Il mattino seguente mi svegliò un insistente bussare alla porta della mia camera. Svogliatamente, ancora immersa nella nebbia del sonno, mi rigirai fra le lenzuola e sbadigliai. - Sì?- borbottai, aprendo a fatica gli occhi.
- Perdonami se disturbo, ma se non sbaglio abbiamo una nave da prendere. - fece la voce di Jack al di là della porta. In un attimo mi tornò tutto in mente: Jack, l'evasione, le guardie. - Arrivo subito!- risposi, saltando giù dal letto. - Sveglia Stephanie e Michael. -
Lo sentii bussare alla porta dell'altra camera mentre mi vestivo: mi infilai il mio vestito rosso, sarebbe andato bene per il viaggio, essendo molto semplice e comodo, come piaceva a me. Feci per aprire la porta della camera quando notai il mio riflesso nel piccolo specchio quadrato che avevo appeso al muro: una giovane donna di ventitré anni ricambiò il mio sguardo con aria imbronciata. Curiosamente mi trovai ad osservarmi con aria più critica, e mi chiesi con una certa sorpresa da quanto tempo avessi quella faccia scura, che non era quella della ragazza che ricordavo. Mi osservai minuziosamente come se inconsciamente stessi cercando di scrutare qualcosa al di là della mia immagine riflessa: un viso regolare appena dorato dal forte sole dei Caraibi, labbra sottili un po' imbronciate, occhi marroni che squadravano il mio riflesso severo, e capelli castani che mi ricadevano sulle spalle in onde ribelli... più ribelli del solito in effetti, per averci dormito sopra.
Sorrisi divertita a me stessa e andai a frugare nella piccola sacca con i miei pochi averi che avevo preparato per il viaggio: tirai fuori una spazzola e pettinai per bene i miei capelli drammaticamente arruffati finché non fui in ordine, quindi ributtai la spazzola nella sacca; allora uscii.
Jack, Faith e Michael erano già seduti a fare colazione. La casa era insolitamente spoglia: tutto quello che ci occorreva era stato stipato nelle borse; l'unica cosa presente in cucina erano le tazze in cui bevevamo il the. - Buongiorno Laura. - mi salutò Faith sgranocchiando la sua fetta di pane.

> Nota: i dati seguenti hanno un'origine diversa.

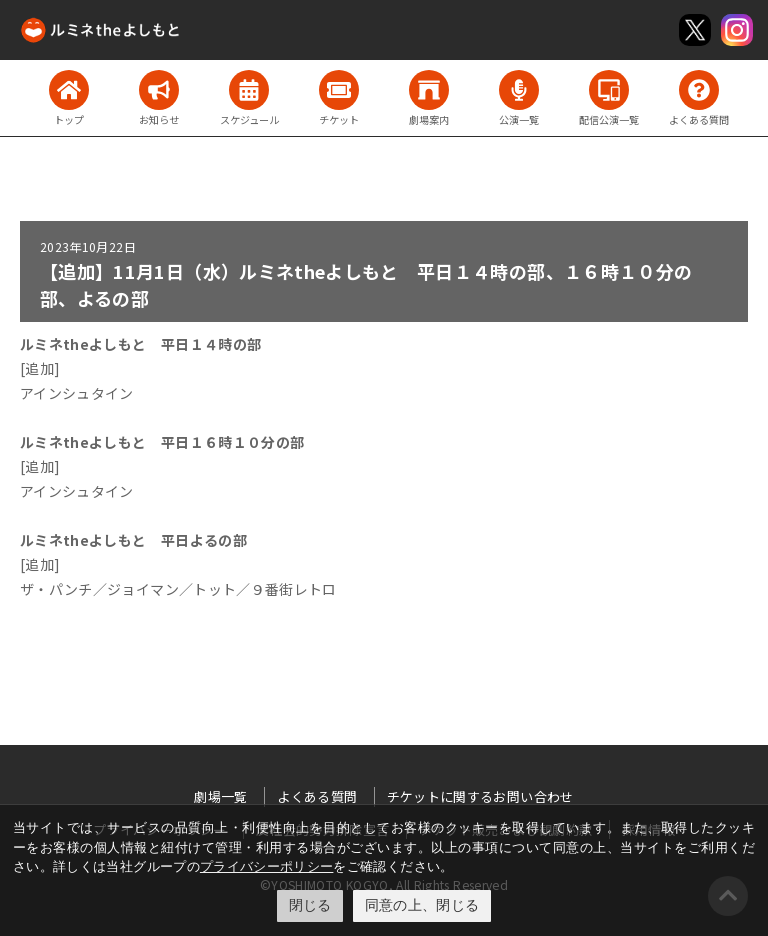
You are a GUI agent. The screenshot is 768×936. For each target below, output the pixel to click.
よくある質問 (317, 796)
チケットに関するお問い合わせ (480, 796)
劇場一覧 (220, 796)
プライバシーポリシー (267, 866)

- Giorno. - fece Jack agitando le dita in un cenno di saluto. C'era qualcosa di estremamente assurdo nel vederlo seduto bello comodo al tavolo della mia cucina a fare colazione, dopo averlo visto per così tanto tempo dietro le sbarre, seduto sul pavimento di una cella. Ricambiai il saluto e mi sedetti: mentre bevevo il mio the notai che Jack, da sopra il bordo della sua tazza, ci osservava, e anche parecchio. Mi sentii un pochino a disagio: che aveva da guardare? Poi capii: quando lavoravamo nelle prigioni indossavamo la nostra tenuta da lavoro, cioè un grembiule scolorito che non era certo un granché; vederci vestite bene sembrava interessarlo parecchio. Forse anche un po' troppo.

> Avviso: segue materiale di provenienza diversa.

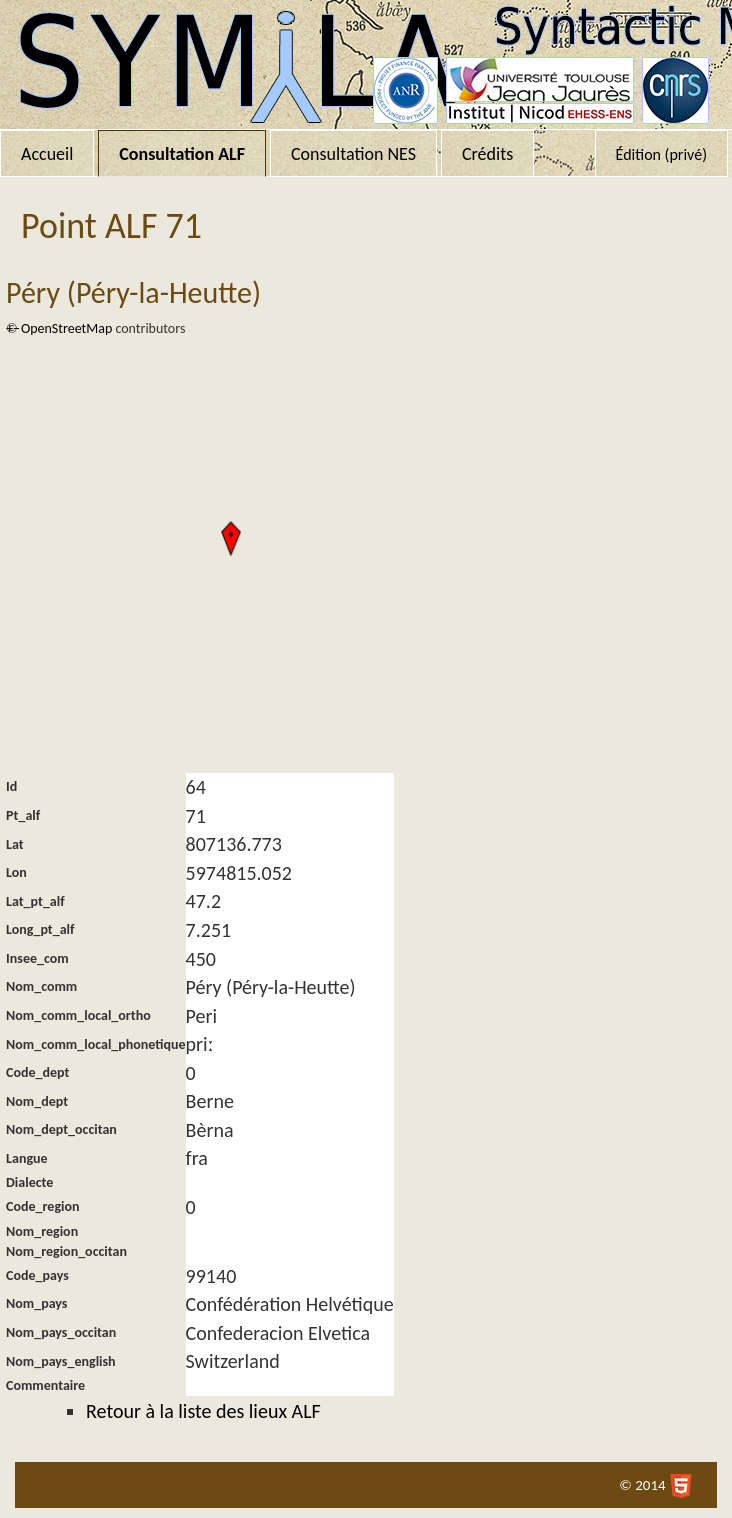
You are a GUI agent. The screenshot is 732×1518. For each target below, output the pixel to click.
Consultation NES (353, 154)
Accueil (47, 154)
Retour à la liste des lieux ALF (203, 1411)
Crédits (487, 154)
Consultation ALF (182, 154)
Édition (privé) (661, 154)
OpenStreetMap (66, 328)
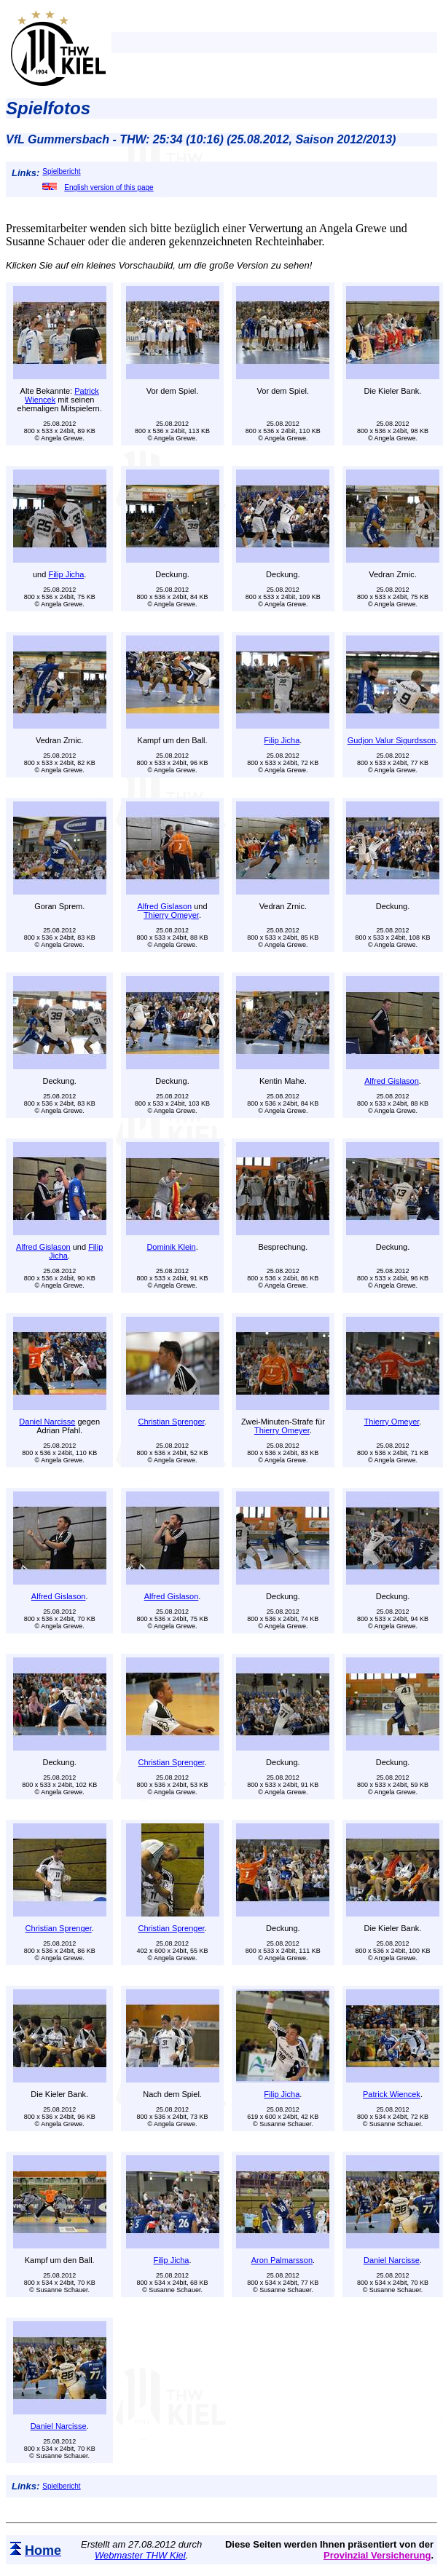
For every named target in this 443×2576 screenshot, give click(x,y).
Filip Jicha (66, 574)
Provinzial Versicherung (377, 2555)
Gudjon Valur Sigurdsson (392, 740)
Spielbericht (61, 171)
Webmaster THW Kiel (140, 2555)
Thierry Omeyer (171, 915)
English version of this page (97, 187)
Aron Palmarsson (282, 2260)
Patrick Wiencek (391, 2094)
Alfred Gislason (165, 906)
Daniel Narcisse (47, 1421)
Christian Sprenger (171, 1421)
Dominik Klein (170, 1247)
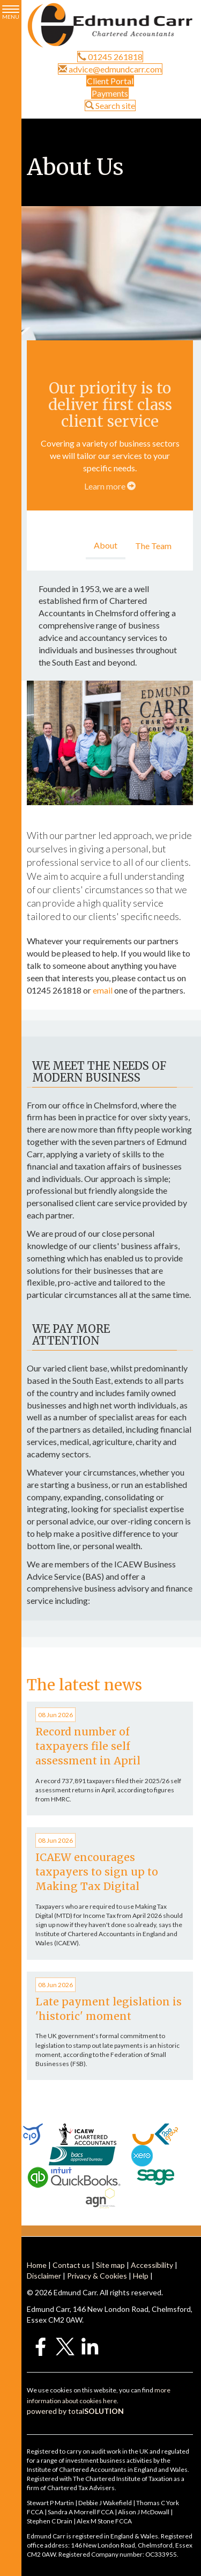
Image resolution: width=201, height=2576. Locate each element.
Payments (110, 93)
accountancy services (118, 637)
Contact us (71, 2264)
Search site (110, 105)
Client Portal (110, 81)
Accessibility (152, 2264)
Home (37, 2264)
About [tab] (105, 545)
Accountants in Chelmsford (88, 613)
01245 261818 (110, 57)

Dopo aver fatto colazione ci preparammo per andare: non avevamo molto da portarci dietro, in tutto avevamo tre borse neanche tanto pesanti. - Ci saranno dei soldati in giro. - rimuginò Faith. - Cercheranno Jack: dobbiamo dargli un cappuccio, qualcosa per nascondersi la faccia. -
Frugammo dappertutto e finalmente scovammo un lungo mantello da viaggio che Jack infilò tirandosi il cappuccio sul volto: gli si vedeva chiaramente soltanto il mento, la bocca e la punta del naso, il resto era nascosto sotto la stoffa.
- Ci vedi là sotto?- chiesi, cercando di distinguere gli occhi di Jack sotto il cappuccio; lui ridacchiò. - Ci vedo, ci vedo, non ti preoccupare! Allora, partiamo?-
- Partiamo. Il tuo cappello. - glielo porsi e lui lo nascose sotto il mantello, non potendoselo mettere in testa. Io e Faith prendemmo le borse; stavo per prendere anche quella di Michael quando Jack mi precedette. - Lascia, la porto io. - disse, e distinsi lo scintillio dei suoi denti d'oro sotto il cappuccio. Mentre facevamo per uscire per poco Jack non andò a sbattere contro lo stipite della porta. - Meno male che ci vedevi, eh?- commentai mentre Jack, disorientato, si alzava un po' il cappuccio in modo che non gli impedisse la visuale.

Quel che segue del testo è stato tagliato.